5. Materials and Methods

This study investigated ATNs on 36 hemifaces of 25 Korean cadavers (17 males and 8 females with a mean age of 76.6 years); 14 specimens were excluded due to loss during dissection. The 25 cadavers were embalmed with a fluid containing 10% phenol/formaldehyde. After removing the skin and subcutaneous tissues of the upper and lower faces, the anatomical structures of the ATN were investigated, focusing on the temporal region. The superficial temporal fascia was carefully reflected so that the ATN distribution layers could be discerned. Each specimen was dissected in detail while taking extreme care not to damage the main structures.

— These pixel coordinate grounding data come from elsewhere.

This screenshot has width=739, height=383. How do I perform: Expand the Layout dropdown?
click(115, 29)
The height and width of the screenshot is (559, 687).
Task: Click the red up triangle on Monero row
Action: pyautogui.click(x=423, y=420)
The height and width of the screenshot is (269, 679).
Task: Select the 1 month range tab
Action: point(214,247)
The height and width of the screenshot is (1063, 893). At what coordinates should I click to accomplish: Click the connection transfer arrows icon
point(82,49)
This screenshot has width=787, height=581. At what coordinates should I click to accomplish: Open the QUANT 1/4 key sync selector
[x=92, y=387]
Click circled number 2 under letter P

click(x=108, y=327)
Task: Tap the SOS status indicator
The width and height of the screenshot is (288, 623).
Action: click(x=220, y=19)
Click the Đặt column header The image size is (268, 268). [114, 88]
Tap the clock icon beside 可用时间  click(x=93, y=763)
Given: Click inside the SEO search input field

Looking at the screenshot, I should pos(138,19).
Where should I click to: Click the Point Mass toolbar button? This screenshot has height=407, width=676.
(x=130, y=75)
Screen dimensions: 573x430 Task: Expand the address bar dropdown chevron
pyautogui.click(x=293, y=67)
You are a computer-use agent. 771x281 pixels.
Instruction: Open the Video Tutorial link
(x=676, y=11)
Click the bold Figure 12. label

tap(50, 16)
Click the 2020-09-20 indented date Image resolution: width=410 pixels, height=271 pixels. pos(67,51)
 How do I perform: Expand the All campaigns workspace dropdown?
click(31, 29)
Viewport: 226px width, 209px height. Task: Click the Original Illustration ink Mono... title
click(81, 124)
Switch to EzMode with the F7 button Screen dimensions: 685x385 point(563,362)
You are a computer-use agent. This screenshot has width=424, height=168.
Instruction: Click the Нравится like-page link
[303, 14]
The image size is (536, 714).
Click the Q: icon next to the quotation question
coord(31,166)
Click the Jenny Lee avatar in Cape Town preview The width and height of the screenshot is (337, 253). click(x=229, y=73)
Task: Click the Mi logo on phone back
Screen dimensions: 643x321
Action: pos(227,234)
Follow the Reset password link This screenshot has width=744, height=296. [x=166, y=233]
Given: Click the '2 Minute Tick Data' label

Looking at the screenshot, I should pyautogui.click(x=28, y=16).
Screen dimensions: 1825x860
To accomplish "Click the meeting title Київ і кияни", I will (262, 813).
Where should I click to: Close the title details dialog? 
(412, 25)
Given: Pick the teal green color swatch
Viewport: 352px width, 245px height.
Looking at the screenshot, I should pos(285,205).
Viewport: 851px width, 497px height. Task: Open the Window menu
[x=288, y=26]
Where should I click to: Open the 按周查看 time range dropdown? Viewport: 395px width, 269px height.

After dissection, the canthus and tragus were set as landmarks to establish a horizontal reference line. A vertical reference line was then set at the front of the tragus, perpendicularly to this horizontal line. A right-angle ruler was positioned along these reference lines, and photographs were taken. The obtained photographs were calibrated to the same scale using computer graphics software (Photoshop, Adobe, USA). All photographs were adjusted to the right side, and ATNs were traced on each specimen. The photographs were then superimposed on a layer-by-layer basis, and the area with the greatest nerve distribution was marked.